I admire Phyllis Ferguson, for her strength, courage and faith. Her actions, in a time of emotional trauma exemplify true Christianity. Thank you Phyllis Ferguson and God Bless.

“I taught Demetrius not to live in the past, to live in today and forgiveness is divine. You have to forgive everything. God’s grace is new each and every day”.-Phyllis Ferguson

Living

Mom, my mom, loves to quote scriptures. Stories of revenge on the news and she will say, “You see, the Lord said ‘an eye for an eye’.” Mind you, for mom it does not matter if the person taking the revenge was the one who started the whole thing in the first place, received a reciprocal blow from the other and instead of allowing it to end, decided they had to have the last word.

Mom’s interpretation of bible scriptures is conducive to whatever mood she may be in at the time. The power of the words written by the all knowing from above is all she needs. Like whip cream on top of bread pudding her usage of the scriptures solidifies her point. Bible passages are converted to validate her opinions and predictions. The interpretations of the best theologian scholars have no merit and forget the thousands of hours these scholars spent researching and dissecting. Mom’s interpretations are set in stone-figuratively not literally, for she lacks the strength to hold a chisel and is not related to Moses-the movie kind of Moses, i.e. Charlton Heston, where the hand of God writes in stone tablets.
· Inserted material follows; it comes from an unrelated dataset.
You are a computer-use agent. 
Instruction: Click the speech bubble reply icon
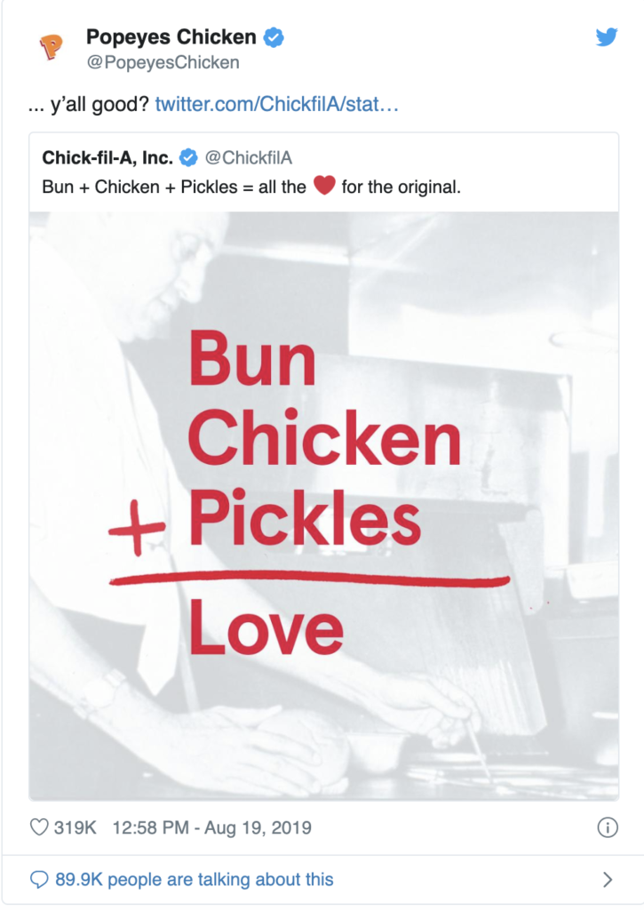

“Living is giving. All things would die if only receiving” is a favourite quote of mom’s, my mom, used frequently throughout my childhood into adulthood. When asked about the origins of the quote, she will swear it is from the bible. Using the phrase verbatim during a search in Google as well as the enlisted research skills of friend did not lead to any hits on the internet to prove this. So its origin remains a mysteriously (unless someone reading this can verify where it actually stems from).

“Living is giving. All things would die if only receiving”, mom will say when someone is complaining about someone else’s selfishness and that someone complaining is usually me. I get it, I think.

One must be able to give in order to live. What is the definition of “living”? Day struggles or conquering the world? What exactly are we to be “giving”? Money, volunteering, time, presence? We give, we live, we live, and we give. What happens when we give too much and others are content receiving too much? What happens is we give too little? Are the receivers aware that the giving is too little? If I give and do not receive, can I justifiably be angry or resentful?